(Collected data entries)
╭──

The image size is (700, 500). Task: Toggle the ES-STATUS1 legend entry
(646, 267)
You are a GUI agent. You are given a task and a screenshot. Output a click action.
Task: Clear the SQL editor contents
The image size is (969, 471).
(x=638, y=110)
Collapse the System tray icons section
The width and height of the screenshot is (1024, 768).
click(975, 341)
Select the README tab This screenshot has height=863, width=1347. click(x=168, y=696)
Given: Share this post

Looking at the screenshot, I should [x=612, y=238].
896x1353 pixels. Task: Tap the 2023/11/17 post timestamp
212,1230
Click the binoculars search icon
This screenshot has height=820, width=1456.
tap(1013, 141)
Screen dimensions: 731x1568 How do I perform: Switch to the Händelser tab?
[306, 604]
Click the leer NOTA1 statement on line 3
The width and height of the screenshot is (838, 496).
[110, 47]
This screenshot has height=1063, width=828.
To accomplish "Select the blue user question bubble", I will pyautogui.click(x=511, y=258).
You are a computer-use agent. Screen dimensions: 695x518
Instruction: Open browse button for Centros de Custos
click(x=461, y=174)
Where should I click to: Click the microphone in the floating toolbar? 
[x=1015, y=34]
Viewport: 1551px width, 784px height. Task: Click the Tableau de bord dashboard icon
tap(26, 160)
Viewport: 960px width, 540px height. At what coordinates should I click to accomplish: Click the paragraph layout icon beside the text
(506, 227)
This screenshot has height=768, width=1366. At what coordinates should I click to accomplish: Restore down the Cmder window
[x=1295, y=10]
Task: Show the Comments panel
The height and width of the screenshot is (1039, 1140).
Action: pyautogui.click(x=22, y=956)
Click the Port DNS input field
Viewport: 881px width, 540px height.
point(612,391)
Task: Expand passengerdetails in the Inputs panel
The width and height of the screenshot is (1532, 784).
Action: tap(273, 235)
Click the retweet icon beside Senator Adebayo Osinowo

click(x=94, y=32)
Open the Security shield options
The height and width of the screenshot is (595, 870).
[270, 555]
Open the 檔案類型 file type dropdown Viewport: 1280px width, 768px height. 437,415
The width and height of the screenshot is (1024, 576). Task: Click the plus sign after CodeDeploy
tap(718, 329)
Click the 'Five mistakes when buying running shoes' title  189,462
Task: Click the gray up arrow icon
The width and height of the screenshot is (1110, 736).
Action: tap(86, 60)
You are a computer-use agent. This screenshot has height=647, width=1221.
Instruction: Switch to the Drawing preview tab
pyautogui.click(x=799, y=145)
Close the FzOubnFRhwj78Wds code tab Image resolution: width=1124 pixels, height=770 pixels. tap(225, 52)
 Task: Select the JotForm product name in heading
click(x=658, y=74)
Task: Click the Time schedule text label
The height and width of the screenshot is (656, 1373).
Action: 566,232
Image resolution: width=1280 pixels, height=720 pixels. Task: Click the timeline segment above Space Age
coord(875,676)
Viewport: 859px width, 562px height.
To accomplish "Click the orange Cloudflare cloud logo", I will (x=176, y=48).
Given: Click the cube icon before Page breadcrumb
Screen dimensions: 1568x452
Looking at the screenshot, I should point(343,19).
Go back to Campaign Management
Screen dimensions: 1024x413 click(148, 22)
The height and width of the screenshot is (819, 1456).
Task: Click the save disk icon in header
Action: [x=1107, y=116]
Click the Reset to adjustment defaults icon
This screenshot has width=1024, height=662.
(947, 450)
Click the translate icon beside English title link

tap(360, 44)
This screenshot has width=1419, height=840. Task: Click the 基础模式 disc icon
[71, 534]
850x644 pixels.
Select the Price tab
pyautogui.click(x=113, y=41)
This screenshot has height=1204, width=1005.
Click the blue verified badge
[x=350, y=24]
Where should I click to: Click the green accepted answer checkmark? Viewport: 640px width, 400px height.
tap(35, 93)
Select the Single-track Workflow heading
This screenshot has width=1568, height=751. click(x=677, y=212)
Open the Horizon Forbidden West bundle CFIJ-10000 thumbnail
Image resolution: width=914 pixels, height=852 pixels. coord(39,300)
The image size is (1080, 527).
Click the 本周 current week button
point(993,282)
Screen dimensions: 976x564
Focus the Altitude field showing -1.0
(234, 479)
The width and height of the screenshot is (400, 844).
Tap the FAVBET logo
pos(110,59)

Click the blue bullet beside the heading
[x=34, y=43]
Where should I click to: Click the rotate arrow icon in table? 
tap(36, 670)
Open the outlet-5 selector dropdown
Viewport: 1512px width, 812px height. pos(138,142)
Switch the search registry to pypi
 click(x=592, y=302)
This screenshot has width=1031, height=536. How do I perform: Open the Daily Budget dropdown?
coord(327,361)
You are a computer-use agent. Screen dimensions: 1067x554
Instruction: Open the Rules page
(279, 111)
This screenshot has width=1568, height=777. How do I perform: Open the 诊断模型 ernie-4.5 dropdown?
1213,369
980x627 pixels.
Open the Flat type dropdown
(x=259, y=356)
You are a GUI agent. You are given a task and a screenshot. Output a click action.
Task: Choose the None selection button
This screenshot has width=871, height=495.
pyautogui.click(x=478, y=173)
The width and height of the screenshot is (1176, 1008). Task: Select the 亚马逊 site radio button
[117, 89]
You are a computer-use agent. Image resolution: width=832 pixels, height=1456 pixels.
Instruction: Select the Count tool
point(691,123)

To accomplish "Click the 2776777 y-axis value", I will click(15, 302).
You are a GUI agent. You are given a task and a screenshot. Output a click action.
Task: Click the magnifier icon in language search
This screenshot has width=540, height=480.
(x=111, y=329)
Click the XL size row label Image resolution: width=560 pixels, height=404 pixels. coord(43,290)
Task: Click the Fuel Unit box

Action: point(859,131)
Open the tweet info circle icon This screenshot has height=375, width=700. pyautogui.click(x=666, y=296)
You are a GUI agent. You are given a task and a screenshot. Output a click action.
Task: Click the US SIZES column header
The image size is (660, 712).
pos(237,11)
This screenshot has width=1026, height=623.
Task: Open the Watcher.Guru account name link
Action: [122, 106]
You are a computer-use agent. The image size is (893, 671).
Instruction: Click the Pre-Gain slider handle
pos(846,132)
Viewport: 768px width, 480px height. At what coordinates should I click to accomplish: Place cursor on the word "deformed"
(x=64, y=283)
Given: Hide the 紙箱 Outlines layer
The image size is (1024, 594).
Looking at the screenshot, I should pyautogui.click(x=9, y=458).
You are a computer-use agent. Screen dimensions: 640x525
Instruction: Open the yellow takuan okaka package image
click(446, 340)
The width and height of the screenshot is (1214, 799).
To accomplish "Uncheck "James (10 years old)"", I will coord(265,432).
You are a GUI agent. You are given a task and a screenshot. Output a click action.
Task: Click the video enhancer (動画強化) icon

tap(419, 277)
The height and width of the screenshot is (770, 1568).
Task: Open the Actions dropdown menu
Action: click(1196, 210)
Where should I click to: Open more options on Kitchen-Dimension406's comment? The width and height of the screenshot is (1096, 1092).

╰──

__TASK OBJECTIVE__
Each record should come back exactly as written.

__TASK OUTPUT__
The image size is (700, 500). Task: Toggle the ES-STATUS1 legend entry
(646, 267)
You are a GUI agent. You are given a task and a screenshot. Output a click action.
Task: Clear the SQL editor contents
The image size is (969, 471).
(x=638, y=110)
Collapse the System tray icons section
The width and height of the screenshot is (1024, 768).
click(975, 341)
Select the README tab This screenshot has height=863, width=1347. click(x=168, y=696)
Given: Share this post

Looking at the screenshot, I should [x=612, y=238].
896x1353 pixels. Task: Tap the 2023/11/17 post timestamp
212,1230
Click the binoculars search icon
This screenshot has height=820, width=1456.
tap(1013, 141)
Screen dimensions: 731x1568 How do I perform: Switch to the Händelser tab?
[306, 604]
Click the leer NOTA1 statement on line 3
The width and height of the screenshot is (838, 496).
[110, 47]
This screenshot has height=1063, width=828.
To accomplish "Select the blue user question bubble", I will pyautogui.click(x=511, y=258).
You are a computer-use agent. Screen dimensions: 695x518
Instruction: Open browse button for Centros de Custos
click(x=461, y=174)
Where should I click to: Click the microphone in the floating toolbar? 
[x=1015, y=34]
Viewport: 1551px width, 784px height. Task: Click the Tableau de bord dashboard icon
tap(26, 160)
Viewport: 960px width, 540px height. At what coordinates should I click to accomplish: Click the paragraph layout icon beside the text
(506, 227)
This screenshot has height=768, width=1366. At what coordinates should I click to accomplish: Restore down the Cmder window
[x=1295, y=10]
Task: Show the Comments panel
The height and width of the screenshot is (1039, 1140).
Action: pyautogui.click(x=22, y=956)
Click the Port DNS input field
Viewport: 881px width, 540px height.
point(612,391)
Task: Expand passengerdetails in the Inputs panel
The width and height of the screenshot is (1532, 784).
Action: tap(273, 235)
Click the retweet icon beside Senator Adebayo Osinowo

click(x=94, y=32)
Open the Security shield options
The height and width of the screenshot is (595, 870).
[270, 555]
Open the 檔案類型 file type dropdown Viewport: 1280px width, 768px height. 437,415
The width and height of the screenshot is (1024, 576). Task: Click the plus sign after CodeDeploy
tap(718, 329)
Click the 'Five mistakes when buying running shoes' title  189,462
Task: Click the gray up arrow icon
The width and height of the screenshot is (1110, 736).
Action: tap(86, 60)
You are a computer-use agent. This screenshot has height=647, width=1221.
Instruction: Switch to the Drawing preview tab
pyautogui.click(x=799, y=145)
Close the FzOubnFRhwj78Wds code tab Image resolution: width=1124 pixels, height=770 pixels. tap(225, 52)
 Task: Select the JotForm product name in heading
click(x=658, y=74)
Task: Click the Time schedule text label
The height and width of the screenshot is (656, 1373).
Action: 566,232
Image resolution: width=1280 pixels, height=720 pixels. Task: Click the timeline segment above Space Age
coord(875,676)
Viewport: 859px width, 562px height.
To accomplish "Click the orange Cloudflare cloud logo", I will (x=176, y=48).
Given: Click the cube icon before Page breadcrumb
Screen dimensions: 1568x452
Looking at the screenshot, I should point(343,19).
Go back to Campaign Management
Screen dimensions: 1024x413 click(148, 22)
The height and width of the screenshot is (819, 1456).
Task: Click the save disk icon in header
Action: [x=1107, y=116]
Click the Reset to adjustment defaults icon
This screenshot has width=1024, height=662.
(947, 450)
Click the translate icon beside English title link

tap(360, 44)
This screenshot has width=1419, height=840. Task: Click the 基础模式 disc icon
[71, 534]
850x644 pixels.
Select the Price tab
pyautogui.click(x=113, y=41)
This screenshot has height=1204, width=1005.
Click the blue verified badge
[x=350, y=24]
Where should I click to: Click the green accepted answer checkmark? Viewport: 640px width, 400px height.
tap(35, 93)
Select the Single-track Workflow heading
This screenshot has width=1568, height=751. click(x=677, y=212)
Open the Horizon Forbidden West bundle CFIJ-10000 thumbnail
Image resolution: width=914 pixels, height=852 pixels. coord(39,300)
The image size is (1080, 527).
Click the 本周 current week button
point(993,282)
Screen dimensions: 976x564
Focus the Altitude field showing -1.0
(234, 479)
The width and height of the screenshot is (400, 844).
Tap the FAVBET logo
pos(110,59)

Click the blue bullet beside the heading
[x=34, y=43]
Where should I click to: Click the rotate arrow icon in table? 
tap(36, 670)
Open the outlet-5 selector dropdown
Viewport: 1512px width, 812px height. pos(138,142)
Switch the search registry to pypi
 click(x=592, y=302)
This screenshot has width=1031, height=536. How do I perform: Open the Daily Budget dropdown?
coord(327,361)
You are a computer-use agent. Screen dimensions: 1067x554
Instruction: Open the Rules page
(279, 111)
This screenshot has width=1568, height=777. How do I perform: Open the 诊断模型 ernie-4.5 dropdown?
1213,369
980x627 pixels.
Open the Flat type dropdown
(x=259, y=356)
You are a GUI agent. You are given a task and a screenshot. Output a click action.
Task: Choose the None selection button
This screenshot has width=871, height=495.
pyautogui.click(x=478, y=173)
The width and height of the screenshot is (1176, 1008). Task: Select the 亚马逊 site radio button
[117, 89]
You are a computer-use agent. Image resolution: width=832 pixels, height=1456 pixels.
Instruction: Select the Count tool
point(691,123)

To accomplish "Click the 2776777 y-axis value", I will click(15, 302).
You are a GUI agent. You are given a task and a screenshot. Output a click action.
Task: Click the magnifier icon in language search
This screenshot has width=540, height=480.
(x=111, y=329)
Click the XL size row label Image resolution: width=560 pixels, height=404 pixels. coord(43,290)
Task: Click the Fuel Unit box

Action: point(859,131)
Open the tweet info circle icon This screenshot has height=375, width=700. pyautogui.click(x=666, y=296)
You are a GUI agent. You are given a task and a screenshot. Output a click action.
Task: Click the US SIZES column header
The image size is (660, 712).
pos(237,11)
This screenshot has width=1026, height=623.
Task: Open the Watcher.Guru account name link
Action: [122, 106]
You are a computer-use agent. The image size is (893, 671).
Instruction: Click the Pre-Gain slider handle
pos(846,132)
Viewport: 768px width, 480px height. At what coordinates should I click to accomplish: Place cursor on the word "deformed"
(x=64, y=283)
Given: Hide the 紙箱 Outlines layer
The image size is (1024, 594).
Looking at the screenshot, I should pyautogui.click(x=9, y=458).
You are a computer-use agent. Screen dimensions: 640x525
Instruction: Open the yellow takuan okaka package image
click(446, 340)
The width and height of the screenshot is (1214, 799).
To accomplish "Uncheck "James (10 years old)"", I will coord(265,432).
You are a GUI agent. You are given a task and a screenshot. Output a click action.
Task: Click the video enhancer (動画強化) icon

tap(419, 277)
The height and width of the screenshot is (770, 1568).
Task: Open the Actions dropdown menu
Action: click(1196, 210)
Where should I click to: Open more options on Kitchen-Dimension406's comment? The width and height of the screenshot is (1096, 1092).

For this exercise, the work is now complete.